Nell'assegno di divorzio ora contano anche gli anni di convivenza: lo dice la Cassazione

Secondo la Corte l'assegno va determinato tenendo conto anche del periodo che precede le nozze, a patto che la relazione abbia "i connotati di stabilità e continuità" e ci sia "un progetto di vita comune". Il presidente degli avvocati matrimonialisti: "Rivoluzione copernicana, valorizzate le rinunce fatte prima di sposarsi"

Il periodo di convivenza prematrimoniale deve avere un peso nel calcolare l'assegno di divorzio. A stabilirlo è la Corte di Cassazione con una sentenza depositata lunedì 18 dicembre. Il caso riguarda una donna che contestava l'importo dell'assegno, ritenuto evidentemente troppo basso anche perché i giudici d'appello - secondo la ricorrente - non avevano considerato il periodo di sette anni di convivenza prematrimoniale durante il quale lei avrebbe fatto delle rinunce proprio per portare avanti un progetto comune di vita. 

Cosa dice la sentenza

"La ricorrente - si legge nella sentenza - si duole dell'omessa considerazione da parte della Corte d'appello del periodo settennale (dal 1996 al 2003) di convivenza prematrimoniale, nel quale era nato anche il figlio della coppia, intesa come una fase della vita della coppia che ha preceduto senza interruzioni il matrimonio, evidenziando come non vi sarebbero differenze tra il comportamento dei coniugi nella fase prematrimoniale e in quella coniugale, soprattutto con riguardo alle scelte comuni di organizzazione della vita familiare e riparto dei rispettivi ruoli".

La Corte a Sezioni Unite ha accolto il primo motivo di ricorso, ovvero "l'omesso apprezzamento della disparità patrimoniale" e il fatto che nella valutazione dell'assegno non fosse stato considerato il contributo dato dalla donna al mènage familiare nel periodo prima del matrimonio, "anche con la messa a disposizione di ricchezze provenienti dalla propria famiglia d'origine, oltre che con il ruolo svolto di casalinga e di madre".

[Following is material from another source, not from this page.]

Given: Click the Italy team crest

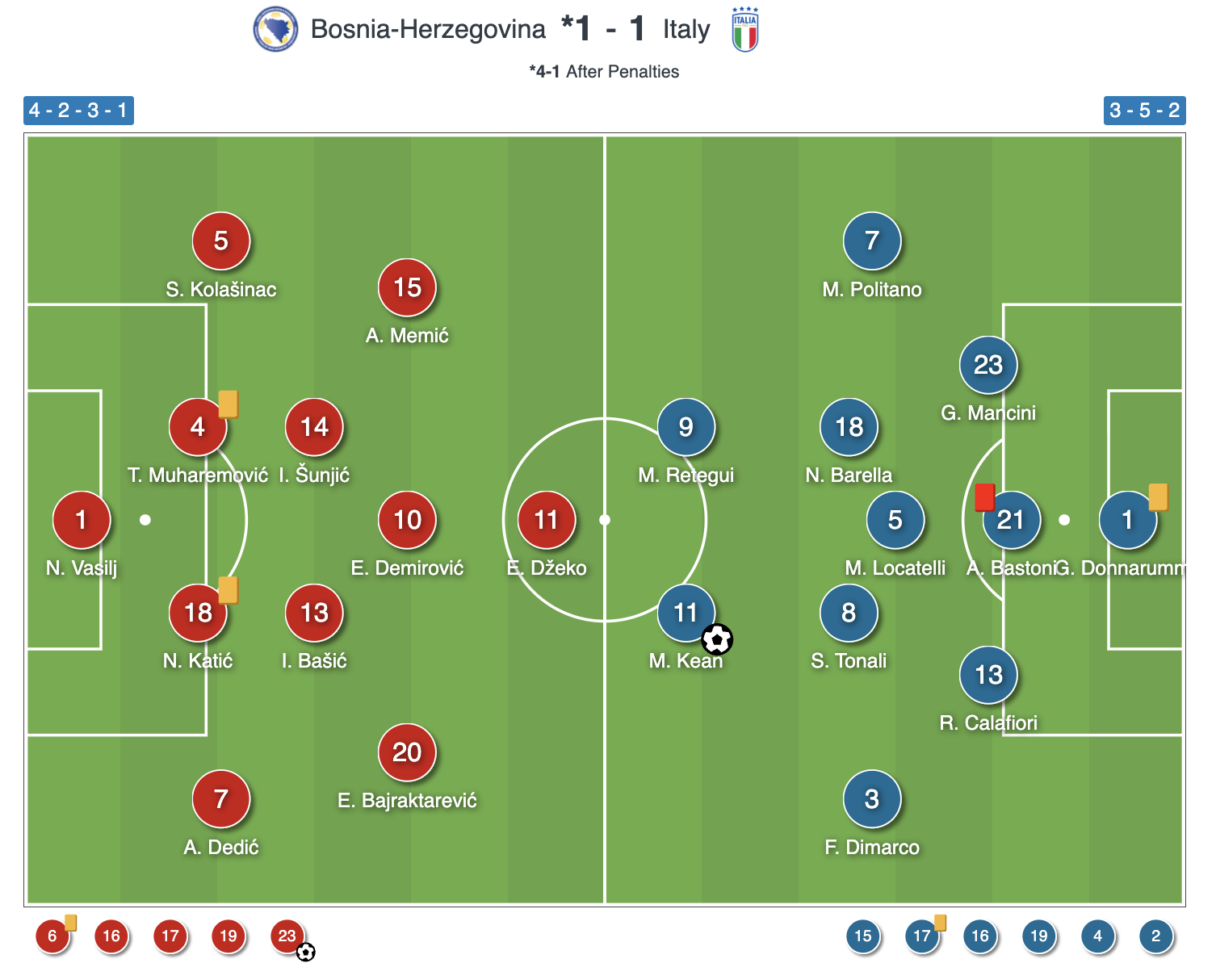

In quali casi il periodo prima delle nozze contribuisce a determinare l'assegno

Secondo i giudici della Cassazione, nella quantificazione dell'assegno "al coniuge economicamente più debole" si dovrebbe dunque tener conto anche delle scelte compiute dalla stessa coppia durante la convivenza prematrimoniale, "quando emerga una relazione di continuità  tra la fase 'di fatto' di quella medesima unione" e "la fase 'giuridica' del vincolo matrimoniale".

Il periodo prematrimoniale può essere considerato un criterio valido a determinare l'assegno a patto che la relazione abbia avuto, prima delle nozze, "i connotati di stabilità e continuità" e sia stato elaborato "un progetto ed un modello di vita in comune"  dal quale "inevitabilmente discendono anche reciproche contribuzioni economiche". Altra condizione citata nella sentenza è che alle scelte fatte della coppia "si possano ricollegare sacrifici o rinunce alla vita lavorativa/professionale del coniuge economicamente più debole".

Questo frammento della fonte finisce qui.